GIVEN DATA —

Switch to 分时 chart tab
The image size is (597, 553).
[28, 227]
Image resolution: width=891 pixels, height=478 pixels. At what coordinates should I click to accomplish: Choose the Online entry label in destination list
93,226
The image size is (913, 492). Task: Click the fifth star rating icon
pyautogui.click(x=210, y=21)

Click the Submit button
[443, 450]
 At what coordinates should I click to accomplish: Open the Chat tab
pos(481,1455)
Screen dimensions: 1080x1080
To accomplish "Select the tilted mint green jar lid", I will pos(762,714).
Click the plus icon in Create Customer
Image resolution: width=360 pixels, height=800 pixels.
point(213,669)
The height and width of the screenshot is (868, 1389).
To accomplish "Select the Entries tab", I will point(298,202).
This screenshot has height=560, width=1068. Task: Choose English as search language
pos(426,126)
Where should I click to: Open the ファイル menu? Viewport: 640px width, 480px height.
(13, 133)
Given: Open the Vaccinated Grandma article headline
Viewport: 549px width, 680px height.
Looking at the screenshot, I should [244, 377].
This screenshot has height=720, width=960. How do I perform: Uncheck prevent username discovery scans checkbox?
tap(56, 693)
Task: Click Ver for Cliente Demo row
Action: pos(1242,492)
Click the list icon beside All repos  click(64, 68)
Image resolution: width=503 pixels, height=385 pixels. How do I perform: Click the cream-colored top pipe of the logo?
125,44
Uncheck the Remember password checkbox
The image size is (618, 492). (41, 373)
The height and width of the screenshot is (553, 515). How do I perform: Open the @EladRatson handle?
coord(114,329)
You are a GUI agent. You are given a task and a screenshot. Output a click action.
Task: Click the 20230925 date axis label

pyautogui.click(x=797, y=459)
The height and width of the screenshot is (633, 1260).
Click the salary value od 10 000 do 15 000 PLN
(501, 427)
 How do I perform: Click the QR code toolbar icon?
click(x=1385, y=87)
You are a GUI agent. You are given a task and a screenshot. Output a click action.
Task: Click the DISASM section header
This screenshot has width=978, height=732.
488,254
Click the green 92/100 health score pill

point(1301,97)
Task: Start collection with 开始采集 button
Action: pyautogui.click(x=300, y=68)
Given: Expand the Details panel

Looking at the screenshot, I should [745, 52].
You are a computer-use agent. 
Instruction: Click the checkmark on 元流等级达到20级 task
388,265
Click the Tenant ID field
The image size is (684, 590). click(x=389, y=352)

WORK TASK — An exact copy of every record is required here.

REPLY TO THE TASK —
Switch to 分时 chart tab
The image size is (597, 553).
[28, 227]
Image resolution: width=891 pixels, height=478 pixels. At what coordinates should I click to accomplish: Choose the Online entry label in destination list
93,226
The image size is (913, 492). Task: Click the fifth star rating icon
pyautogui.click(x=210, y=21)

Click the Submit button
[443, 450]
 At what coordinates should I click to accomplish: Open the Chat tab
pos(481,1455)
Screen dimensions: 1080x1080
To accomplish "Select the tilted mint green jar lid", I will pos(762,714).
Click the plus icon in Create Customer
Image resolution: width=360 pixels, height=800 pixels.
point(213,669)
The height and width of the screenshot is (868, 1389).
To accomplish "Select the Entries tab", I will point(298,202).
This screenshot has height=560, width=1068. Task: Choose English as search language
pos(426,126)
Where should I click to: Open the ファイル menu? Viewport: 640px width, 480px height.
(13, 133)
Given: Open the Vaccinated Grandma article headline
Viewport: 549px width, 680px height.
Looking at the screenshot, I should [244, 377].
This screenshot has height=720, width=960. How do I perform: Uncheck prevent username discovery scans checkbox?
tap(56, 693)
Task: Click Ver for Cliente Demo row
Action: pos(1242,492)
Click the list icon beside All repos  click(64, 68)
Image resolution: width=503 pixels, height=385 pixels. How do I perform: Click the cream-colored top pipe of the logo?
125,44
Uncheck the Remember password checkbox
The image size is (618, 492). (41, 373)
The height and width of the screenshot is (553, 515). How do I perform: Open the @EladRatson handle?
coord(114,329)
You are a GUI agent. You are given a task and a screenshot. Output a click action.
Task: Click the 20230925 date axis label

pyautogui.click(x=797, y=459)
The height and width of the screenshot is (633, 1260).
Click the salary value od 10 000 do 15 000 PLN
(501, 427)
 How do I perform: Click the QR code toolbar icon?
click(x=1385, y=87)
You are a GUI agent. You are given a task and a screenshot. Output a click action.
Task: Click the DISASM section header
This screenshot has width=978, height=732.
488,254
Click the green 92/100 health score pill

point(1301,97)
Task: Start collection with 开始采集 button
Action: pyautogui.click(x=300, y=68)
Given: Expand the Details panel

Looking at the screenshot, I should [745, 52].
You are a computer-use agent. 
Instruction: Click the checkmark on 元流等级达到20级 task
388,265
Click the Tenant ID field
The image size is (684, 590). click(x=389, y=352)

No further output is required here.